>> Begin Extracted text
It's hard to argue that now is that time. Customers haven't beaten a path to the Surface Pro or OEM alternatives. And Bajarin thought it unlikely that hybrids would capture a majority share. "Ultimately, we don't think it will have more than 20% of the market," said Bajarin of 2-in-1 devices. But 20% of the PC market or the tablet market -- or both -- would be huge. On Monday, Gartner's latest forecast put PC shipments next year at 321 million, tablets at 263 million.

And it's tough to separate the 2-in-1 concept from Microsoft and its Windows 8 strategy of mashing together opposite UIs, one for touch, another for mouse and keyboard. Is the concept itself the barrier to consumer and business acceptance? Or is it Microsoft's execution of that concept?

Bajarin didn't have an answer because, so far, there isn't one. Until someone other than Microsoft and its OEMs tackle the problem -- and Google's Chrome OS, while perhaps a comparative, really isn't because of its anemic app inventory -- no one will know.

But if Apple did, Bajarin was confident the company would do better than its rival. He based that contention in part of the iPhone 5S and 5C launch last month, when Apple ceded the stage to executives from Epic Games, who boasted that they'd turned their Infinity Blade III game into 64-bit to support the new A7 SoC in just two hours.

"I asked an Apple executive how they were able to do this so quickly," Bajarin wrote in a piece on his firm's Techopinions.com website (subscription required for some content, including Bajarin's commentary on 2-in-1s). "He said that the game itself was created for the Mac and its 64-bit architecture, but with their software developer tools, all they had to do was modify their system calls for iOS. And since iOS is now 64-bit compatible, it was quite easy for them to make a Mac app work on a 64 bit iOS iPhone."

If that's accurate, Bajarin said, it will put an end to the talk of OS X and iOS merging, a process some view as a prerequisite to an iPad-keyboard combination. "I don't believe they'll blend the two. Instead, they might approach it through software compatibility at the app layer, not the OS layer. If it's relatively easy to take a Mac app to iOS, then you give developers yet another toolkit and a new palette of hardware to work with," said Bajarin.

An Apple move towards 2-in-1s might be a validation of Microsoft's vision of the personal computing future -- it's famously contended that the world's not dumping PCs, but that the form of PCs is simply morphing -- but it would also be a threat to the Redmond, Wash. company's device strategy and a threat to its decades-long partner, Intel.

"I can see this as a threat to laptops as stand-alone devices," said Bajarin. "If Apple is able to define the iPad with a keyboard as a notebook, it could be very disruptive to both Microsoft and Intel."

It would be disruptive to the former because the bulk of PC sales are the still-traditional clamshell-style notebooks, and PCs will comprise about 85% of the devices shipped next year with Windows, Gartner Research said Monday. And it would be disruptive to Intel because while Apple relies on the chip maker for the processors in its Macs, it uses its own designs, based on the ARM architecture and the ARM instruction set, within the iPad.
>> End Extracted text
>> Begin Dataset records
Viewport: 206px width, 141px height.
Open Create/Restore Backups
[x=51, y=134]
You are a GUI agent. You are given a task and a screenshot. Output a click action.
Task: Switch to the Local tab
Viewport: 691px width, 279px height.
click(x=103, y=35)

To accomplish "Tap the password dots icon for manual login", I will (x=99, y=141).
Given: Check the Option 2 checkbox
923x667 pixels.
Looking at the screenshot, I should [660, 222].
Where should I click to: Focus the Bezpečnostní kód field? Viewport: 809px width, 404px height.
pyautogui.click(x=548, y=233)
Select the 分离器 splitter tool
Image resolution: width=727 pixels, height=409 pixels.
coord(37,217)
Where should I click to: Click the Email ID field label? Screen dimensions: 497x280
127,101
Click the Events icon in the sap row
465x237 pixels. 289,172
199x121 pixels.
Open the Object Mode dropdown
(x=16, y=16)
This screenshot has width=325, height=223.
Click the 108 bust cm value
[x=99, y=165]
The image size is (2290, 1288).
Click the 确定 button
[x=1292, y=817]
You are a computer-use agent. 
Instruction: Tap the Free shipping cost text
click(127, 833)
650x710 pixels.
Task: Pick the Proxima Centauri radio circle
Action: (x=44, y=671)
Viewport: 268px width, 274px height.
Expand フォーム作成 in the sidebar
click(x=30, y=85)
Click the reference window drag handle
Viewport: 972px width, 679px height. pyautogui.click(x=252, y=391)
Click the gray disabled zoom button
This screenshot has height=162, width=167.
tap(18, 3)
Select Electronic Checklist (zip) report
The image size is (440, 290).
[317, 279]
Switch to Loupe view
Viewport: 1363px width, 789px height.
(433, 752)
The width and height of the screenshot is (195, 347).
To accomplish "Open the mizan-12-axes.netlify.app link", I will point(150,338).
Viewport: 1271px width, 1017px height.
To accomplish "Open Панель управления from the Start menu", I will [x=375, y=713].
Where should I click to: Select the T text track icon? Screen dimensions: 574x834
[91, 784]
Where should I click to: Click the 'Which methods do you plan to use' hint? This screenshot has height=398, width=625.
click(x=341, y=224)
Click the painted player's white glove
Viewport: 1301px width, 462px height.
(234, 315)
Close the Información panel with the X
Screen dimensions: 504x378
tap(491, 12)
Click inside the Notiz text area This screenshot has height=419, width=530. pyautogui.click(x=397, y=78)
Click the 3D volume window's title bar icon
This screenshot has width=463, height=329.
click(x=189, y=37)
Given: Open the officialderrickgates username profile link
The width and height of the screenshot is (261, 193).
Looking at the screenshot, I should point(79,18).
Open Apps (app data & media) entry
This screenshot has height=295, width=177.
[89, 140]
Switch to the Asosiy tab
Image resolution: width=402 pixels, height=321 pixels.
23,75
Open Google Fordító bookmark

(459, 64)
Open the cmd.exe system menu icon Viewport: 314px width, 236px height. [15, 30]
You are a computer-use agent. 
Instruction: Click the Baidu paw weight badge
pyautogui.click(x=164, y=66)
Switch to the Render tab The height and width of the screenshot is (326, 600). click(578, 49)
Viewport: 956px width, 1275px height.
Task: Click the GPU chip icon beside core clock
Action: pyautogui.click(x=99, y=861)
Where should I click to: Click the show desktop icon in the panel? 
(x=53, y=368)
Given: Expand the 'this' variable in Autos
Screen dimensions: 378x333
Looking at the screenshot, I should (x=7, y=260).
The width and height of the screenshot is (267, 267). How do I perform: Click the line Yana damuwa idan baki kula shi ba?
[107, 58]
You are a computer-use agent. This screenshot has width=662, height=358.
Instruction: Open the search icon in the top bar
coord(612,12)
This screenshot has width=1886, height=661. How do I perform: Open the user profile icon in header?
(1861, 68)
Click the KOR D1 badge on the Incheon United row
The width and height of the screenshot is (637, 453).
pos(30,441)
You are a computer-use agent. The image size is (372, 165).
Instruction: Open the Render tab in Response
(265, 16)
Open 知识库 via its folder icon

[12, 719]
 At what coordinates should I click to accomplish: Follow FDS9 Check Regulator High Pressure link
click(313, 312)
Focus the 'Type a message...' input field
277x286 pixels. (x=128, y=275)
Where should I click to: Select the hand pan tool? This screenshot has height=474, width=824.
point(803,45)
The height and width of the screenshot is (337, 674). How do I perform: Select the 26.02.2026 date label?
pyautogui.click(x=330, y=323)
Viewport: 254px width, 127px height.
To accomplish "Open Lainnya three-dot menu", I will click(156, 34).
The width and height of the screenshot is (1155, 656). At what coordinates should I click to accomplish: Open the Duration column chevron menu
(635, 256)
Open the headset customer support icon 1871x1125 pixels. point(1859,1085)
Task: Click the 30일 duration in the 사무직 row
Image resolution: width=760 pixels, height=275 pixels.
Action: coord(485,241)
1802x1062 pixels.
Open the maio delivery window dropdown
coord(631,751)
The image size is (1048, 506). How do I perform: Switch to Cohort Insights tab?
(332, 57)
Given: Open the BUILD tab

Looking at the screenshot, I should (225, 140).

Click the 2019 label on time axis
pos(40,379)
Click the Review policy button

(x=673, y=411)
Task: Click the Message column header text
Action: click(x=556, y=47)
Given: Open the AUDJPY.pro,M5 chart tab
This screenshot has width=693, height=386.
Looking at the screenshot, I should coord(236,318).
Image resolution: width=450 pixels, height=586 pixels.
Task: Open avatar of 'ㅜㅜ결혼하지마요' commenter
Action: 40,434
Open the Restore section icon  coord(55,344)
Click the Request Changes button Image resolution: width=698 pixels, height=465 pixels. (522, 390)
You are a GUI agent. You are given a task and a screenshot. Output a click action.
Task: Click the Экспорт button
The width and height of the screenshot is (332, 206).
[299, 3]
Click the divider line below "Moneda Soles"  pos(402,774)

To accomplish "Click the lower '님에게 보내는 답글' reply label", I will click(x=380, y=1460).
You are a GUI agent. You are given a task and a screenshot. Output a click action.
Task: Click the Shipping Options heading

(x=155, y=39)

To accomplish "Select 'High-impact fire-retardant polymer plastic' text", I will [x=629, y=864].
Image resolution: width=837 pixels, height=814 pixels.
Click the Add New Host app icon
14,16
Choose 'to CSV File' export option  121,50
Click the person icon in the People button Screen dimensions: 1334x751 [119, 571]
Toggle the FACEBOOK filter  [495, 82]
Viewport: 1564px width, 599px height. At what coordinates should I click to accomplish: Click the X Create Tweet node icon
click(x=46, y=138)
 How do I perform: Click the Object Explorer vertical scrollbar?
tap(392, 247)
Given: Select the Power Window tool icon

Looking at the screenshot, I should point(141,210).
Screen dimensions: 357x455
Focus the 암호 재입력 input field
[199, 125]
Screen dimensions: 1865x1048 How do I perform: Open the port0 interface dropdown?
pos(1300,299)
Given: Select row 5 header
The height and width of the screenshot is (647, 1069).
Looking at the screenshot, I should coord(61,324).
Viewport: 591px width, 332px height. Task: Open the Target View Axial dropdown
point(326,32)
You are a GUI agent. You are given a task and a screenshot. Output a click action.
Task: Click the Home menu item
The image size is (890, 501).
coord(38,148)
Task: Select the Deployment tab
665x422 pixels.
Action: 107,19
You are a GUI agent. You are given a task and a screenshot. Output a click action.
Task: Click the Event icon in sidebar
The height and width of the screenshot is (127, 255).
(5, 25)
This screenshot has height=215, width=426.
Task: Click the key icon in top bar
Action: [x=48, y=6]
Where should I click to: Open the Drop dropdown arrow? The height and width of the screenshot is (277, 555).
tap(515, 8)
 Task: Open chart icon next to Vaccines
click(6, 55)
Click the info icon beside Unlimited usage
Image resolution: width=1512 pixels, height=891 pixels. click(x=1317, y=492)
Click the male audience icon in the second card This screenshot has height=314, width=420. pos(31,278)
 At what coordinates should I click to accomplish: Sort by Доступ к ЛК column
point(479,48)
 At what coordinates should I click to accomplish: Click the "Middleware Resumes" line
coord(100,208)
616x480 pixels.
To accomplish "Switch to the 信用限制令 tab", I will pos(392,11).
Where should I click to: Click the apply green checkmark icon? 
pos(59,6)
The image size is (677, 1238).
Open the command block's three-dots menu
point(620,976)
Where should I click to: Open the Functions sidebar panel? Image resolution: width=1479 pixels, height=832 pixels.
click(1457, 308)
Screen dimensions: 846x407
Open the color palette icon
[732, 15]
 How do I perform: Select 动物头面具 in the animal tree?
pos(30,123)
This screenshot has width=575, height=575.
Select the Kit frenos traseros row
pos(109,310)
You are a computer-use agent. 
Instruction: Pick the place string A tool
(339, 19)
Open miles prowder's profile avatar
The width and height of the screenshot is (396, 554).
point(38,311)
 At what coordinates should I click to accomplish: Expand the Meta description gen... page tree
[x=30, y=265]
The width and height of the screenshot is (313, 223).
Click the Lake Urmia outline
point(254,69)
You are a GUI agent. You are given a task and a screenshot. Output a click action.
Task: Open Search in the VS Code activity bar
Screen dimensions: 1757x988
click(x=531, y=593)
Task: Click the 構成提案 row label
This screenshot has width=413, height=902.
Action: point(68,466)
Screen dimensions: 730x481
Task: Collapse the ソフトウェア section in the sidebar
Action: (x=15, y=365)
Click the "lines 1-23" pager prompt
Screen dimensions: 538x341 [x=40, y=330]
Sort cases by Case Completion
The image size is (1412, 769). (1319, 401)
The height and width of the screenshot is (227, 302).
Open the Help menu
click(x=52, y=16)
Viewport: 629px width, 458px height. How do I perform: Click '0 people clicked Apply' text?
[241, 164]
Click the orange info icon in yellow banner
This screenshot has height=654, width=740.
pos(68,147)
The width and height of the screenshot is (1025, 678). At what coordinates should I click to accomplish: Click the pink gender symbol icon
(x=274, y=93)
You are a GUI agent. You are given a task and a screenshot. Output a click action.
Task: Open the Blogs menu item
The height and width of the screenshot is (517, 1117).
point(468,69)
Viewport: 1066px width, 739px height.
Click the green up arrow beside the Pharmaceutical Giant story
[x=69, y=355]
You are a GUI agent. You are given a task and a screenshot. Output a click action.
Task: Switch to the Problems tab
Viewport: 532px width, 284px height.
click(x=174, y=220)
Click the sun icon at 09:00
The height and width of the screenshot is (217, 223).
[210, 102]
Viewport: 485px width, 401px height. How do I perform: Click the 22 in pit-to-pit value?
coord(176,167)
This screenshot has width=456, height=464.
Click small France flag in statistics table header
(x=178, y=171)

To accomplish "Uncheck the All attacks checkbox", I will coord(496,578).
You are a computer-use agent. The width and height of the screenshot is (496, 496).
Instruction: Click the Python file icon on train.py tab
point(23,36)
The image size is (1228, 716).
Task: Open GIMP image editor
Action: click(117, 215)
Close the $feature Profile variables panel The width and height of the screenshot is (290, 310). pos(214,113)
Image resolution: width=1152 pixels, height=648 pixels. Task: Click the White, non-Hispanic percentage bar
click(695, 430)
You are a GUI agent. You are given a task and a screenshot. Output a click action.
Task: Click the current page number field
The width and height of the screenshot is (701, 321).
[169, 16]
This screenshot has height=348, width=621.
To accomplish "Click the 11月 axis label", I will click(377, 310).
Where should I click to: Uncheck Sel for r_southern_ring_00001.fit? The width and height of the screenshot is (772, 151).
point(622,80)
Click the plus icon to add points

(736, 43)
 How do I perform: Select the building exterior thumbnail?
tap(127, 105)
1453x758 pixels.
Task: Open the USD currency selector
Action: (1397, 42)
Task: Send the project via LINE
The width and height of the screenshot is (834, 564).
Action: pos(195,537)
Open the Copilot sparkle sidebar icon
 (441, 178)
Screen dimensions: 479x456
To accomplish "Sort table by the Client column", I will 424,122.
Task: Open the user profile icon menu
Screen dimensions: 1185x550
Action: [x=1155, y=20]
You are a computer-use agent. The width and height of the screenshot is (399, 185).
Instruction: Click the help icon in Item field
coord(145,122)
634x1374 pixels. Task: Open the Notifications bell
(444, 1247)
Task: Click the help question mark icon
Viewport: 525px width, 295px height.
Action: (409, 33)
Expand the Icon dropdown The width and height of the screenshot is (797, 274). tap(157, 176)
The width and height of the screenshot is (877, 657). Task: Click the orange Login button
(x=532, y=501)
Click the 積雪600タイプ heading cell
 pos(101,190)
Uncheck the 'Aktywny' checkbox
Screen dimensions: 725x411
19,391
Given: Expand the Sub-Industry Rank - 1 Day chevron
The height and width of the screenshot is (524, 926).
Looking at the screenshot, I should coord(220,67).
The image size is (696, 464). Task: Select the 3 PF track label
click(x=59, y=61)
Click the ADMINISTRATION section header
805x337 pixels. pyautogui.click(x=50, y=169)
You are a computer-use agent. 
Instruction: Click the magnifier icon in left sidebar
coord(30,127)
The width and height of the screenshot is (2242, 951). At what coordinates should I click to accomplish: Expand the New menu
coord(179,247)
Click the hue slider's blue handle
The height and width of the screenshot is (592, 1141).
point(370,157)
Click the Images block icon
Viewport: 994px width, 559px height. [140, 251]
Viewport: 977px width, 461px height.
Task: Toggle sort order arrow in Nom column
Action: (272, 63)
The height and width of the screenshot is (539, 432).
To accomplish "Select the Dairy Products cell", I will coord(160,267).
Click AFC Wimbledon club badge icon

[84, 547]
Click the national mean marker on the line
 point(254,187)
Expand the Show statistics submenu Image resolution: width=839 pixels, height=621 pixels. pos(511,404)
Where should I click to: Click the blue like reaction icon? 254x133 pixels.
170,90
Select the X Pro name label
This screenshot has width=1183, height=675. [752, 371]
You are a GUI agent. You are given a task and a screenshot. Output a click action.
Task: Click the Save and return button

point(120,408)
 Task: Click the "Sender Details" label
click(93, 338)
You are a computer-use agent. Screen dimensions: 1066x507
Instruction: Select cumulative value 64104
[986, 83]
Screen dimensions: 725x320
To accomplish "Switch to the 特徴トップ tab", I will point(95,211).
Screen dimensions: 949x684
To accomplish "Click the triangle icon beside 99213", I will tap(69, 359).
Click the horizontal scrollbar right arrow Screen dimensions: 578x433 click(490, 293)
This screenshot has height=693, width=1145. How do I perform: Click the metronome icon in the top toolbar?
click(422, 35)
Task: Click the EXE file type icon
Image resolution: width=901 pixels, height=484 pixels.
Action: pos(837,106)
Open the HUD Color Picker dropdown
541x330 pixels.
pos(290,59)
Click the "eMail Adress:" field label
>> End Dataset records
## Exercise A
From the article on 2-in-1 devices, copy word for word the passage that opens with the words containing "It's hard to" and closes with "of that concept?".
## Exercise B
Repeat verbatim the stretch of the listing that opens with the line containing "Screen dimensions: 357x455" and closes with the line containing "Action: 107,19", both of those lines included.

## Exercise solution A
It's hard to argue that now is that time. Customers haven't beaten a path to the Surface Pro or OEM alternatives. And Bajarin thought it unlikely that hybrids would capture a majority share. "Ultimately, we don't think it will have more than 20% of the market," said Bajarin of 2-in-1 devices. But 20% of the PC market or the tablet market -- or both -- would be huge. On Monday, Gartner's latest forecast put PC shipments next year at 321 million, tablets at 263 million.

And it's tough to separate the 2-in-1 concept from Microsoft and its Windows 8 strategy of mashing together opposite UIs, one for touch, another for mouse and keyboard. Is the concept itself the barrier to consumer and business acceptance? Or is it Microsoft's execution of that concept?

## Exercise solution B
Screen dimensions: 357x455
Focus the 암호 재입력 input field
[199, 125]
Screen dimensions: 1865x1048 How do I perform: Open the port0 interface dropdown?
pos(1300,299)
Given: Select row 5 header
The height and width of the screenshot is (647, 1069).
Looking at the screenshot, I should coord(61,324).
Viewport: 591px width, 332px height. Task: Open the Target View Axial dropdown
point(326,32)
You are a GUI agent. You are given a task and a screenshot. Output a click action.
Task: Click the Home menu item
The image size is (890, 501).
coord(38,148)
Task: Select the Deployment tab
665x422 pixels.
Action: 107,19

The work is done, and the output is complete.